* **Task description**
Copy each of the following entries word for word.

* **Provided data**
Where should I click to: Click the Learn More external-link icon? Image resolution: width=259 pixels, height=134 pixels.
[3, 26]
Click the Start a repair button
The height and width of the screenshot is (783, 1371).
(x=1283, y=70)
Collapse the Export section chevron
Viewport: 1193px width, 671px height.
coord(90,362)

* **Output below**
Where should I click to: Click the Learn More external-link icon? Image resolution: width=259 pixels, height=134 pixels.
[3, 26]
Click the Start a repair button
The height and width of the screenshot is (783, 1371).
(x=1283, y=70)
Collapse the Export section chevron
Viewport: 1193px width, 671px height.
coord(90,362)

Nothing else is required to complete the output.